● Assignment: Each line of the data holding "Viewport" should be found and copied.

-------- Extracted information --------

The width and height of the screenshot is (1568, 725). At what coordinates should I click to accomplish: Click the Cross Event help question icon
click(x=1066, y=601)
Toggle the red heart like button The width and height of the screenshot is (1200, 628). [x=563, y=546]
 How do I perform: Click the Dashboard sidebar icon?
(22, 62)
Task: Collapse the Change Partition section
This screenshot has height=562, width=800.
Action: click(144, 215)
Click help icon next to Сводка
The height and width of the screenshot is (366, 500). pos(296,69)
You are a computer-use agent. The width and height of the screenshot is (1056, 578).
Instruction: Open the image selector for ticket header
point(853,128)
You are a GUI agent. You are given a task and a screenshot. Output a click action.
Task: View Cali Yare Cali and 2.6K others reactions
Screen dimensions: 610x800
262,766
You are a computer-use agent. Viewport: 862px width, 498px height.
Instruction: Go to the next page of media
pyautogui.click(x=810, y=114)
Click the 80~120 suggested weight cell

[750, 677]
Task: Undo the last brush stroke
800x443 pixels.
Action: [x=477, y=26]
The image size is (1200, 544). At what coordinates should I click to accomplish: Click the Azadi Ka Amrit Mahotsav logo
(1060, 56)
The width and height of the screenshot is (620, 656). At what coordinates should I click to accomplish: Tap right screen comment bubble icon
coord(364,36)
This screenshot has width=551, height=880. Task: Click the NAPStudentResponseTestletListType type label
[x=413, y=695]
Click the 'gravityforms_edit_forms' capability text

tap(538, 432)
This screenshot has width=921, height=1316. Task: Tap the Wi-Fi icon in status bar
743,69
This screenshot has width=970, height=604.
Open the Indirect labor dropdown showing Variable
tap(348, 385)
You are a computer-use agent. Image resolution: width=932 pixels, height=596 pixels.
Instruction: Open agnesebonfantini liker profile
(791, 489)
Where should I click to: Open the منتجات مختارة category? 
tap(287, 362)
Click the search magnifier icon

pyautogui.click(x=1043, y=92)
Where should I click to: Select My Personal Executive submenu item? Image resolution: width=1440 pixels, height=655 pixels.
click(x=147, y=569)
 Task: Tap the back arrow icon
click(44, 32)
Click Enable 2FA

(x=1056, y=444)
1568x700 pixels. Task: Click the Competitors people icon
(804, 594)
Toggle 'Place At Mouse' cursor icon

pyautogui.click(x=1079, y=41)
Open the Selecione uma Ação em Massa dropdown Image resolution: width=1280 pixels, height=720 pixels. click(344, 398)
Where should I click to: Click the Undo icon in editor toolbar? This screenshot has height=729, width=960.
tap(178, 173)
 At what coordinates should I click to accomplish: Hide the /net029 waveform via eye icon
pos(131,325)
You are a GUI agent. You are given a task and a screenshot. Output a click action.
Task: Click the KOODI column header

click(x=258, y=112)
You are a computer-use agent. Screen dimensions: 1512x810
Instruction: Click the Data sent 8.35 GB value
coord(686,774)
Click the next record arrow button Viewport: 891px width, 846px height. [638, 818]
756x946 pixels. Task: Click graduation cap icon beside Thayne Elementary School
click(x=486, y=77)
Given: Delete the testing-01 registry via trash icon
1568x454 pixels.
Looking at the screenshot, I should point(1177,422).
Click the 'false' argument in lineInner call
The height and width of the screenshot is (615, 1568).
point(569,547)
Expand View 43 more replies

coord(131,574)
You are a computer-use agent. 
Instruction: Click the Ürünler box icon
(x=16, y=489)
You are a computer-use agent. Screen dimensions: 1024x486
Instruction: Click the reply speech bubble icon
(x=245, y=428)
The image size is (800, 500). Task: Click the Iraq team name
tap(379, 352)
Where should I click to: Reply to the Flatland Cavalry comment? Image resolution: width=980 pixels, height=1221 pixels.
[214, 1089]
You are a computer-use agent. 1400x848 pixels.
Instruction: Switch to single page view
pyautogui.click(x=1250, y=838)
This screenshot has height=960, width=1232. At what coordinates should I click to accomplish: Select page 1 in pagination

--------

● Response to the exercise:
You are a computer-use agent. Viewport: 862px width, 498px height.
Click the next record arrow button Viewport: 891px width, 846px height. [638, 818]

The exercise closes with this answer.